Editor’s note: At a recent office brainstorming session at AARP, we discovered one of us (Nancy) is soon to become a grandmother for the first time. We mothers of young children (Carol and Liz) are thrilled for her, and honestly, a bit blown away by all her questions! Her quandaries seemed like ones we had just dealt with yesterday—(and with Liz, mother of a 2 year-old and 9 monther, they probably were). We had plenty of advice to offer, and at the risk of completely derailing future meetings, we decided to take our questions and answers to the AARP blog—and hope that other Grans will chime in offer advice from their own experiences. Carol, mother of a 5- and 7-year old, takes Question #1.

● Data rows
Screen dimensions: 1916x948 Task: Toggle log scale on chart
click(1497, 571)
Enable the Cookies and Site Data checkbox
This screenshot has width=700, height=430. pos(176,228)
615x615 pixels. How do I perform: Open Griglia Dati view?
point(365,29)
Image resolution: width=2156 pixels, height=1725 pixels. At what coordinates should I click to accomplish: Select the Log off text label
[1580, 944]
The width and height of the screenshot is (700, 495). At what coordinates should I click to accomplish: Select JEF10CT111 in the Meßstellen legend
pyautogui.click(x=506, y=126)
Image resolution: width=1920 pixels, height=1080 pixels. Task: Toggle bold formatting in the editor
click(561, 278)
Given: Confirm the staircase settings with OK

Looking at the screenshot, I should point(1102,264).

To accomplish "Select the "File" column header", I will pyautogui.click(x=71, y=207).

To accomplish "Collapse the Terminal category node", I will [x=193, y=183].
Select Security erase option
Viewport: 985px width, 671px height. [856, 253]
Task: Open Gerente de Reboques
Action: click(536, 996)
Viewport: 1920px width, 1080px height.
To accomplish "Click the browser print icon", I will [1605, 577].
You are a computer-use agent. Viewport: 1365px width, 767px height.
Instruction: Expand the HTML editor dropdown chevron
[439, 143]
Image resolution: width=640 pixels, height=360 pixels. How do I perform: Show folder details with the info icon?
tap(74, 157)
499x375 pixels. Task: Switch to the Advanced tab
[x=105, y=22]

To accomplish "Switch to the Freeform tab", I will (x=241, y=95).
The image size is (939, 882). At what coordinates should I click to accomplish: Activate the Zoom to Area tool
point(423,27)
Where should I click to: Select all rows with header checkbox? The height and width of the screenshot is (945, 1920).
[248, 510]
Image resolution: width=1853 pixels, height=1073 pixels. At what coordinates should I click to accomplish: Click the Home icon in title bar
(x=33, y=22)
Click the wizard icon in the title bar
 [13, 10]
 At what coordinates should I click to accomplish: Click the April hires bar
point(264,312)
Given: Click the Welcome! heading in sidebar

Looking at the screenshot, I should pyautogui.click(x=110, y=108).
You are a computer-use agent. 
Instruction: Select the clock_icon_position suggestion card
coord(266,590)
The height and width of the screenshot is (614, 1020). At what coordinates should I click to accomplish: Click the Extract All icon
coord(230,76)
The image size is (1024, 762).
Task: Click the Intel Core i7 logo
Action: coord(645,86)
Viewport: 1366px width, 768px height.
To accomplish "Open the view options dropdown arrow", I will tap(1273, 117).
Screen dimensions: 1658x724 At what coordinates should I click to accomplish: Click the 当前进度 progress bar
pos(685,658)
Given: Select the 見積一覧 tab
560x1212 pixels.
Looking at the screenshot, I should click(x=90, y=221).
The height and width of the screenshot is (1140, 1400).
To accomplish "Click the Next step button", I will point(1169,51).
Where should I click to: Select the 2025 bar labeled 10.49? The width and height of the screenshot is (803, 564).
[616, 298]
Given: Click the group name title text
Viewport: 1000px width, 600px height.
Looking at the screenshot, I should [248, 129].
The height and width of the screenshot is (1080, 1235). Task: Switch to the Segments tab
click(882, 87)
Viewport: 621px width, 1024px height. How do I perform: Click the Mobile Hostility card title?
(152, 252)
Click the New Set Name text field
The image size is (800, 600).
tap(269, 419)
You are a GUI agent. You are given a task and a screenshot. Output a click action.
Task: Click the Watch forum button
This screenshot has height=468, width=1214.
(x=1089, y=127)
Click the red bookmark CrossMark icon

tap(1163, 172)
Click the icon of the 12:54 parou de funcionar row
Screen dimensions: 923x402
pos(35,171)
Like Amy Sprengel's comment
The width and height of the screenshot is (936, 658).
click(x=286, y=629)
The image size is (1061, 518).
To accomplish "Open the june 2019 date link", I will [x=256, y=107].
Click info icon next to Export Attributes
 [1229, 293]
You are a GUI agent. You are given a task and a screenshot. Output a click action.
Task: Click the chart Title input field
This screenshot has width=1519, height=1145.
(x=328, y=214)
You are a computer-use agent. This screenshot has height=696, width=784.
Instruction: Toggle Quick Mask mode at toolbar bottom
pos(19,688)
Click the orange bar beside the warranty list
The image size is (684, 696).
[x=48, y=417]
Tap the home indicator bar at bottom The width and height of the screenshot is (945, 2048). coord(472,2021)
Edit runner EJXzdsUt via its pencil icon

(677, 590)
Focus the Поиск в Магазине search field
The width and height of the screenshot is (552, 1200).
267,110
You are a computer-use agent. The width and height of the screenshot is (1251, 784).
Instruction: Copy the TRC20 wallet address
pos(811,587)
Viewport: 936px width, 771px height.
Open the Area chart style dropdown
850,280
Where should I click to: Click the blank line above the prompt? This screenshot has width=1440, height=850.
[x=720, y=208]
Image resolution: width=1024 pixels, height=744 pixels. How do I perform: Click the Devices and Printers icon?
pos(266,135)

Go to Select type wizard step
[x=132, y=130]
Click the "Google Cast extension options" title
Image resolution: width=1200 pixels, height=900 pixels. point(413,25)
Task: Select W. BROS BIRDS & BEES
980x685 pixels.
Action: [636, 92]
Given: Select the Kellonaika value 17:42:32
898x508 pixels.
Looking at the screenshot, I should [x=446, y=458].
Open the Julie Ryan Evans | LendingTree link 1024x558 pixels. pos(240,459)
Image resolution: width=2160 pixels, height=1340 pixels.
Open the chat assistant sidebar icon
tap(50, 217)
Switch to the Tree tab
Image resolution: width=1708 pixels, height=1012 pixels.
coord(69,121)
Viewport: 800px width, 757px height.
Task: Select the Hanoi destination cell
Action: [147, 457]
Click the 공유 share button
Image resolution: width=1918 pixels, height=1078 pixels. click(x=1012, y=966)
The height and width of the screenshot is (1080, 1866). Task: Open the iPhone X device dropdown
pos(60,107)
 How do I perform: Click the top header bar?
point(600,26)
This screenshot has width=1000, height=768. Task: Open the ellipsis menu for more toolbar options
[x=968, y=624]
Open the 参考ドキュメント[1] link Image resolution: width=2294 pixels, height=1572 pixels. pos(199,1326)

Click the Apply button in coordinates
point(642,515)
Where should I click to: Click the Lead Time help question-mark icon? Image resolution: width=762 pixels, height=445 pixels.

● Work to do
a – Repeat the editor's note word for word, from "Editor’s note: At" to "takes Question #1.".
b – List every person named in the editor's note.
The entries have no connection to the editor's note.

● Solutions to the problems
a –
Editor’s note: At a recent office brainstorming session at AARP, we discovered one of us (Nancy) is soon to become a grandmother for the first time. We mothers of young children (Carol and Liz) are thrilled for her, and honestly, a bit blown away by all her questions! Her quandaries seemed like ones we had just dealt with yesterday—(and with Liz, mother of a 2 year-old and 9 monther, they probably were). We had plenty of advice to offer, and at the risk of completely derailing future meetings, we decided to take our questions and answers to the AARP blog—and hope that other Grans will chime in offer advice from their own experiences. Carol, mother of a 5- and 7-year old, takes Question #1.

b – Nancy, Carol, Liz